Philippine Savings Bank (PSBank), the thrift bank arm of the Metrobank Group, said it suffered a 17-percent drop in net income during the first quarter of 2015 compared to a year earlier.
In a statement on Friday, PSBank reported a net income of P387.1 million in the first three months of the year, lower than the P469 million posted in the same period last year.
The bank did not cite specific reasons for the decline, but instead focused on the gains in its core business. It said its net margins and fee-based income improved, thus increasing revenues from core business to P130.3 million.
However, it noted that extraordinary gains booked during the same period in 2014 amounting to P148 million were not available for the bank this year.

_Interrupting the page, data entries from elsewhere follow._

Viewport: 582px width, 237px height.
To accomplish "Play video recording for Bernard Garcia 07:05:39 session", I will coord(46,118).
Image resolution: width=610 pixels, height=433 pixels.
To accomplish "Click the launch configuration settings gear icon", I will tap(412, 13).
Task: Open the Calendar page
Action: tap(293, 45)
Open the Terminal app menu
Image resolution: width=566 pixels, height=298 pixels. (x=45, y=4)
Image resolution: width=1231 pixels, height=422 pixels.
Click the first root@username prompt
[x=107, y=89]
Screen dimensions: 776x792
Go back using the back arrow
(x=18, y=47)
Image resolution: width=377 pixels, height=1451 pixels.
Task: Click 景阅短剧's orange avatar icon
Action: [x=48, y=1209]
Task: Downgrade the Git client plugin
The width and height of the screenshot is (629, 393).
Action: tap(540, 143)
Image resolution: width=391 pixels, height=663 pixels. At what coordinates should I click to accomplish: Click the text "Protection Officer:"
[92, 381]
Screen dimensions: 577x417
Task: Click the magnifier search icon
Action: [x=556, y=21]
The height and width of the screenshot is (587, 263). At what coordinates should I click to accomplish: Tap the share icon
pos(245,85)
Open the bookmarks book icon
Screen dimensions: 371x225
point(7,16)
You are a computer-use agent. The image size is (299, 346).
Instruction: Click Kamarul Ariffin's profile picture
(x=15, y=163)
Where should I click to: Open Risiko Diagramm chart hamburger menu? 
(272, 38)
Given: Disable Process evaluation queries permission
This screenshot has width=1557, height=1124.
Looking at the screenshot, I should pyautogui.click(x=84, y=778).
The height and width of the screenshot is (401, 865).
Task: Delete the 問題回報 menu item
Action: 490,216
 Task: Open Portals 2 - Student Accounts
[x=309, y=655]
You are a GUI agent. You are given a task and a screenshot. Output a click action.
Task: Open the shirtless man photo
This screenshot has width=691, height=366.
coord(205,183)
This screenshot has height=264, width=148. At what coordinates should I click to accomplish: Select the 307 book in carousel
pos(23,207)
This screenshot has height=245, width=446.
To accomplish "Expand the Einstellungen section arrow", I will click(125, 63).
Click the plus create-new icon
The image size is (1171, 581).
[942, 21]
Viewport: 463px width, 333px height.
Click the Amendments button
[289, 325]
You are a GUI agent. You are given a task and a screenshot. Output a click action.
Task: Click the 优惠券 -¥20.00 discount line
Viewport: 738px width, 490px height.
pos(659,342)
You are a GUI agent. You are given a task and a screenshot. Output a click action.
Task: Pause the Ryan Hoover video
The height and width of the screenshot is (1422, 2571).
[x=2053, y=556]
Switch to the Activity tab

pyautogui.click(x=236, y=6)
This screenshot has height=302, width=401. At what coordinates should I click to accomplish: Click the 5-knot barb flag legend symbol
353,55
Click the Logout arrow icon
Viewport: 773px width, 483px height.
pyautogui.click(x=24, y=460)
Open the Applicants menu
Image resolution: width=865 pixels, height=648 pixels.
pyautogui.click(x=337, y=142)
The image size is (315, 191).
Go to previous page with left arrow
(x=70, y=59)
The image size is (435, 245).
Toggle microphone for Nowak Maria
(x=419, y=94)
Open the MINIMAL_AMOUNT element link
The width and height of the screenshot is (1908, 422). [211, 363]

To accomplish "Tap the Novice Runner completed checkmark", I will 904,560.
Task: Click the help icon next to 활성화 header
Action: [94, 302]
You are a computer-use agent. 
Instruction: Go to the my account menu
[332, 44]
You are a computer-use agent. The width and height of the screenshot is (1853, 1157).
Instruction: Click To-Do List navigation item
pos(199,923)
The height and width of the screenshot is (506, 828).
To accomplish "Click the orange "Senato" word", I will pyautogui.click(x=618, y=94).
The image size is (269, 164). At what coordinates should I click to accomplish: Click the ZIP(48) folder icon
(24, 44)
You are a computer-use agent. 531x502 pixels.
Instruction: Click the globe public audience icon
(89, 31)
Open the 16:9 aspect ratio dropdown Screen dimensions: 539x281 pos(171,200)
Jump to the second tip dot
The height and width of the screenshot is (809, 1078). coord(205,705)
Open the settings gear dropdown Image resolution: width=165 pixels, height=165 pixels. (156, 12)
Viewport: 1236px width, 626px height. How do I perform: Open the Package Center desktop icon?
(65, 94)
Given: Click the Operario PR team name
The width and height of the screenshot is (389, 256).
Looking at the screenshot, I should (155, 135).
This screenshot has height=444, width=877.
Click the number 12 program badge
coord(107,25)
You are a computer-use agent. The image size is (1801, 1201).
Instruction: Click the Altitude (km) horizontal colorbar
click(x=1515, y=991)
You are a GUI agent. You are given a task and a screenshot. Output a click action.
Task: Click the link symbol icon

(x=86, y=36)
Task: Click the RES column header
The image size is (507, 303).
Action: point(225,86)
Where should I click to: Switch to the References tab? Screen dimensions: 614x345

Total loan portfolio posted a double-digit growth of 15 percent year-on-year, ending the first quarter at P103.1 billion from P89.4 billion owing to a significant increase in Auto and Mortgage loan bookings.
On the funding side, PSBank was able to grow its low cost deposit base. Total Current Account Savings Account (CASA) increased by 17 percent against its level in the same period last year.
The bank also remains prudent amid the increasing loan portfolio with a net non-performing loans ratio of 1.0 percent. Tier 1 and total capital adequacy ratios continue to show strength at 13.1 percent and 19.3 percent, respectively. These ratios are above the minimum set by the central bank.
As of the first quarter, the bank’s distribution network stands at 246 branches and 597 ATMs nationwide.
PSBank President Vicente Cuna Jr. said 2015 is proving to be a challenging year given increasing competition in retail banking.
“Nevertheless, we will continue to focus on strengthening our core business as we expand our customer base supported by differentiated customer experience, new product offerings, and targeted sales campaigns. We shall likewise endeavor to manage our operating costs at stable levels even as we support new business investments,” he said.